O autarca de Loures André Ventura informou esta terça-feira que encerrou o processo de recolha de assinaturas que visava convocar um Congresso extraordinário para destituir Rui Rio e deixará este mês o PSD, com o objetivo de formar uma nova força política.

Agradeço a todos os militantes e simpatizantes do PSD que, de todas as partes do país, me apoiaram desde o início e se lançaram numa luta desinteressada pela recuperação da identidade e dos valores do nosso partido”, refere o ainda vereador da Câmara Municipal de Loures, em comunicado.

Questionado pela Lusa, André Ventura confirmou que termina hoje o processo de recolha das 2.500 assinaturas necessárias à convocação de um Congresso extraordinário no PSD, que iniciou no final de setembro.

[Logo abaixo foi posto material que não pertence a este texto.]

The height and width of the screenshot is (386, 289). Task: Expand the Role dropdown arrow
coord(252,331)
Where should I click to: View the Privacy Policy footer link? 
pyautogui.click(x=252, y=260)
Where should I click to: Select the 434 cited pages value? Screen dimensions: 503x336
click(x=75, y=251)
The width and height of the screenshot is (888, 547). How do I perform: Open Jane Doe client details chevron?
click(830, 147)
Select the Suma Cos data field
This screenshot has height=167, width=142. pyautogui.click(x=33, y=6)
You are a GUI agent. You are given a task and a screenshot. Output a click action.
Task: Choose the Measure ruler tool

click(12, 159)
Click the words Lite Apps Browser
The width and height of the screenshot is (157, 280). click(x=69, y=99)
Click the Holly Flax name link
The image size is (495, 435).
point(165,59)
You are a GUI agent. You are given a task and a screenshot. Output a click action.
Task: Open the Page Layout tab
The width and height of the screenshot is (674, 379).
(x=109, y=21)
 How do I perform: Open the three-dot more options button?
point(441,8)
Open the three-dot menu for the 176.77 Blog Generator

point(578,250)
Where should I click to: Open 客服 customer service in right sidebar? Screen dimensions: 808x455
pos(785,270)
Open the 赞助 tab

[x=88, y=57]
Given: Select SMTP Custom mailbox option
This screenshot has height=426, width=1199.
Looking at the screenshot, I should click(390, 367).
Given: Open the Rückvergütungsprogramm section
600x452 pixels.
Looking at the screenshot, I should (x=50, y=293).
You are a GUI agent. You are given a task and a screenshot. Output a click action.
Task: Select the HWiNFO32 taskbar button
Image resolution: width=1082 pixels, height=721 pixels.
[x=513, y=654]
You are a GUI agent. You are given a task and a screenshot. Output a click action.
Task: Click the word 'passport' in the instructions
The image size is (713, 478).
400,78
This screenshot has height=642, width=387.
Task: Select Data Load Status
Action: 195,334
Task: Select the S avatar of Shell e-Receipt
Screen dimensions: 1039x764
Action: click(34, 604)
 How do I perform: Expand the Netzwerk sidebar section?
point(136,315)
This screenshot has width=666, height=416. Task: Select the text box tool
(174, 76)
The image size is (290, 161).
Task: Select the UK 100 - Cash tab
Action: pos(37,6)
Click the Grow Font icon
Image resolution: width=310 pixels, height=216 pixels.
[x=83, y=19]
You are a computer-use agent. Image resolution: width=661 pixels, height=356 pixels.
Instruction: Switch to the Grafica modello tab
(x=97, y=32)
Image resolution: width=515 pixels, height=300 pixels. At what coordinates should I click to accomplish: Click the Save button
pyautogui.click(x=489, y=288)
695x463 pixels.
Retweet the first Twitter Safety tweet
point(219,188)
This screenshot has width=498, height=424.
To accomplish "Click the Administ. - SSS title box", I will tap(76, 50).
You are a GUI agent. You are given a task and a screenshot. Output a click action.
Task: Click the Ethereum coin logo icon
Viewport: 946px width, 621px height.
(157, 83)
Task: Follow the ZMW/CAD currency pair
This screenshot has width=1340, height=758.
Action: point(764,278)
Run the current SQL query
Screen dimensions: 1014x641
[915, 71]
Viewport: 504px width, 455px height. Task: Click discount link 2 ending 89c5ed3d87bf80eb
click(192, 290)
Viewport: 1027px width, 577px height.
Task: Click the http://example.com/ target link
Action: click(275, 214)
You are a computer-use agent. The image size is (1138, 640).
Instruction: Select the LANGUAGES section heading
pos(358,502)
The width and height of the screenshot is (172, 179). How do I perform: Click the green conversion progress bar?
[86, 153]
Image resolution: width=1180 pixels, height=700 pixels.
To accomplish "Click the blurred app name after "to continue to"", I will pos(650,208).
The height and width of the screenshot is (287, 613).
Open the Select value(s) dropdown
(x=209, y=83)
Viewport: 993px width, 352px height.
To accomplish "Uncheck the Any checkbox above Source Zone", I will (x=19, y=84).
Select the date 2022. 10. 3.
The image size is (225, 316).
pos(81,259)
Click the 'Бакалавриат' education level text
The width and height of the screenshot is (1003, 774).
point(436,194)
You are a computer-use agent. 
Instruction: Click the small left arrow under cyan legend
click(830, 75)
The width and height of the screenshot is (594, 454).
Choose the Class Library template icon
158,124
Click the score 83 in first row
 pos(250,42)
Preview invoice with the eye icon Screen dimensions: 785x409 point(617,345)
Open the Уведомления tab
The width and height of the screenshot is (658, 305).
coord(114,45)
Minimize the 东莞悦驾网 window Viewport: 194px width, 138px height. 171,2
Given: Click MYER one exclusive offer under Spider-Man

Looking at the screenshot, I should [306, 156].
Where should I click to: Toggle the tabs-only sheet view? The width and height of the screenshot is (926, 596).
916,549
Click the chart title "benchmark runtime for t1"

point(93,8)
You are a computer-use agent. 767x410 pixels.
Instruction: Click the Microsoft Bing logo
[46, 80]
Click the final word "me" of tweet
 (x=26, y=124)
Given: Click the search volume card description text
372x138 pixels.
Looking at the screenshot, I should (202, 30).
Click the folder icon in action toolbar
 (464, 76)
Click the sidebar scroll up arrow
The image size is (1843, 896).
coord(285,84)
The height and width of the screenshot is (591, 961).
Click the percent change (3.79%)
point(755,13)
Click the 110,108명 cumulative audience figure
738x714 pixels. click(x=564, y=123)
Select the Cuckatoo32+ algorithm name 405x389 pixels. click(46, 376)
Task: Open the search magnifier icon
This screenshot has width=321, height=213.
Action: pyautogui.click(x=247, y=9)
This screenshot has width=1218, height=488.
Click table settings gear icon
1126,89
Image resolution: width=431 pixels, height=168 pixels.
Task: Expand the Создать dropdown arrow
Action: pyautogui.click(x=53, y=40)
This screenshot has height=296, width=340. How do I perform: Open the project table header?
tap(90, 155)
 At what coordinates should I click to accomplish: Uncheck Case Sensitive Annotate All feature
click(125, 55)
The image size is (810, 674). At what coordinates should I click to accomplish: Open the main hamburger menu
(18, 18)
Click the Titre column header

Fui traído, apunhalado pelas costas e enganado. Para a história ficarão aqueles que desde o início me apoiaram e incentivaram e depois vieram publicamente demarcar-se; ficarão também as atitudes daqueles que, chamados à responsabilidade num momento em que o partido se desagrega sem um caminho unificador, dela fugiram e preferiram remeter-se calculistamente a um futuro não muito distante, onde as previsíveis derrotas eleitorais tornarão tudo mais fácil”, justifica, no comunicado.

André Ventura pretende formalizar ainda este mês, no dia 20, a sua renúncia à militância no PSD e ao lugar na Câmara de Loures.

O nome do movimento que fundou para recolher as assinaturas contra o atual presidente do PSD, “CHEGA”, é agora a designação escolhida para uma nova força política, que pretende ver formalizada ainda este ano com o objetivo de concorrer às eleições do próximo ano e “impedir uma nova maioria de esquerda”.

No comunicado, André Ventura manifesta a intenção de começar, ainda este mês, a recolha das 7.500 assinaturas necessárias para a formalização do partido junto do Tribunal Constitucional.

Entre os “valores fundamentais” que pretende para esta anunciada nova força política, Ventura destaca “uma base político-ideológica assente num liberalismo económico e político de natureza personalista”, “o regresso da prisão perpétua para homicidas e violadores”, “castração química para pedófilos e a imediata introdução do crime de enriquecimento ilícito”.

Redução dos atuais 230 para cem deputados, limitação de mandatos dos vereadores, redefinição do sistema fiscal português e “ativismo ético em assuntos como a eutanásia e o casamento entre pessoas do mesmo sexo” são outros dos valores que preconiza, a par de uma “Europa igual para todos”.

O movimento anunciado pelo autarca de Loures André Ventura, denominado Chega, ficou ‘online’ no dia 27 de setembro, em www.chega.pt, e incluía um espaço para a recolha das 2.500 assinaturas necessárias à convocação de um Congresso extraordinário do PSD.

Nas últimas semanas foram várias as figuras do PSD que se demarcaram da iniciativa de André Ventura, como Pedro Duarte, Miguel Pinto Luz, Miguel Morgado e Luís Montenegro.

Na edição de sexta-feira do Expresso, o antigo líder parlamentar do PSD e que já admitiu que poderá vir a disputar a liderança do partido defendeu que Rui Rio tem direito a “disputar as eleições legislativas em 2019” e deixou um aviso.

“Da mesma maneira que já disse que não pedirei licença a ninguém [para ser candidato à liderança], também digo que não avançarei para nada empurrado por ninguém”, disse Luís Montenegro.

Na passada quinta-feira, também o PSD de Loures se distanciou do movimento lançado pelo autarca do partido, dizendo que não se revê nos "motivos, razões e objetivos" que o vereador invoca para lançar um movimento destinado à convocação de um Congresso extraordinário no PSD e manifestou “apoio e solidariedade à atual Comissão Política Nacional do PSD e ao seu presidente eleito democraticamente”, Rui Rio.